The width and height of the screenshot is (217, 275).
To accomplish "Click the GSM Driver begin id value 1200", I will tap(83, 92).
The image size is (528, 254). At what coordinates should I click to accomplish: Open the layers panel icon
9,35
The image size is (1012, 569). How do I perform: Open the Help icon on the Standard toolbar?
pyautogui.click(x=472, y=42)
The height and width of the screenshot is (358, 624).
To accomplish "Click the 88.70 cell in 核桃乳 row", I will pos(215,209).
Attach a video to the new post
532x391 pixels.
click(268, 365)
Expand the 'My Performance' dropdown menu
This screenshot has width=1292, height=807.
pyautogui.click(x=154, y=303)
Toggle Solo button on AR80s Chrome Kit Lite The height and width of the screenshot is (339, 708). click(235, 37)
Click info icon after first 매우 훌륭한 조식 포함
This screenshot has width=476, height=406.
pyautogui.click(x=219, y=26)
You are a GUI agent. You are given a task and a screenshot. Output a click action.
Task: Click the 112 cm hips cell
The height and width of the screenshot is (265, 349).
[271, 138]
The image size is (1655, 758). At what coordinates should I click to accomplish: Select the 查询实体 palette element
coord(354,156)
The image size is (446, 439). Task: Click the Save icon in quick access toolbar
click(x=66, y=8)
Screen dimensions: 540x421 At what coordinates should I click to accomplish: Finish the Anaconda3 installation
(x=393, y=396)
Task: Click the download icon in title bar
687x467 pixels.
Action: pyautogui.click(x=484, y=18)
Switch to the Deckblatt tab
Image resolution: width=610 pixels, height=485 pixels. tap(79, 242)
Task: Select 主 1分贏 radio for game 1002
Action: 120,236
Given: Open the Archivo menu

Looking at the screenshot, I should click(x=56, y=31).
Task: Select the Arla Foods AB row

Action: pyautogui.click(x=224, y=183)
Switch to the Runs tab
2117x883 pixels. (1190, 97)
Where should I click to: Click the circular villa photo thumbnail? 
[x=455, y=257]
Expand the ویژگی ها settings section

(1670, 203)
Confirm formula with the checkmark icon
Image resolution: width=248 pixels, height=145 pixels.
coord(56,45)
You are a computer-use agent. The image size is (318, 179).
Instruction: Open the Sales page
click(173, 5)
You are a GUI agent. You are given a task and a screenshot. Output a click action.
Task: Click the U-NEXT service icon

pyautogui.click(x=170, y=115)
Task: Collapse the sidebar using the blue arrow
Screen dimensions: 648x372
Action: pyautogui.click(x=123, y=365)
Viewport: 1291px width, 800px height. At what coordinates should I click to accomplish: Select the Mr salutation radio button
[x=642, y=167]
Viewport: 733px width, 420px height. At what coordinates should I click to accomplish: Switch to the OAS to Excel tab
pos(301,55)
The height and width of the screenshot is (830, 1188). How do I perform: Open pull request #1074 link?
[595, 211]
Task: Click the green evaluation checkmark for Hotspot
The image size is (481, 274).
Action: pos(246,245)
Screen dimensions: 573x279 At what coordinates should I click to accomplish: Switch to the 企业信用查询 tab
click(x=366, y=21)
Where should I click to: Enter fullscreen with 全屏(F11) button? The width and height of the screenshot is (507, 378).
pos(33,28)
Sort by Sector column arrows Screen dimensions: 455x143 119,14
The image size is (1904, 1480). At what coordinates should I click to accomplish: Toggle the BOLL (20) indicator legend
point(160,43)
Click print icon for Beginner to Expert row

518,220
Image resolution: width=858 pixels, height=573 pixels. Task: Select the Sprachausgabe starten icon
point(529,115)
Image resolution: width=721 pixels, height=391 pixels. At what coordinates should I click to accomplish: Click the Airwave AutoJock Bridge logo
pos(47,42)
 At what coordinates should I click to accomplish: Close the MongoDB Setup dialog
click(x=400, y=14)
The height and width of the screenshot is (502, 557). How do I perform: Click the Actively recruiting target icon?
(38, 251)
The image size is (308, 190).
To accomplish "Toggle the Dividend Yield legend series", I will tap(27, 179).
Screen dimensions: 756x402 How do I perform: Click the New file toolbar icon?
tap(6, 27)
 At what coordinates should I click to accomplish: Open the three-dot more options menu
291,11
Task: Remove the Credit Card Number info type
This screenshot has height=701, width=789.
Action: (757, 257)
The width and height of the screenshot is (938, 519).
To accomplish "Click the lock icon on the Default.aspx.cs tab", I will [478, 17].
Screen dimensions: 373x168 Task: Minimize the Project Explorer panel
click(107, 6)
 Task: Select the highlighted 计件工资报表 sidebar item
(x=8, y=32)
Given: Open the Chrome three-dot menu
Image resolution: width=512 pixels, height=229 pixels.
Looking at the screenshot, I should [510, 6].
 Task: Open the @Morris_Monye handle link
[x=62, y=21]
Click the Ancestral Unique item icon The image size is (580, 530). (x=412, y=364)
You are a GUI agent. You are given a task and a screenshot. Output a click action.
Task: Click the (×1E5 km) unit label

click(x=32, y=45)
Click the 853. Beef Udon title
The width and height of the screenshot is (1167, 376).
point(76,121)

Problem details:
Once you have found every line in the listing that holds the string "cell", copy each of them.

Answer to the problem:
To accomplish "Click the 88.70 cell in 核桃乳 row", I will pos(215,209).
Task: Click the 112 cm hips cell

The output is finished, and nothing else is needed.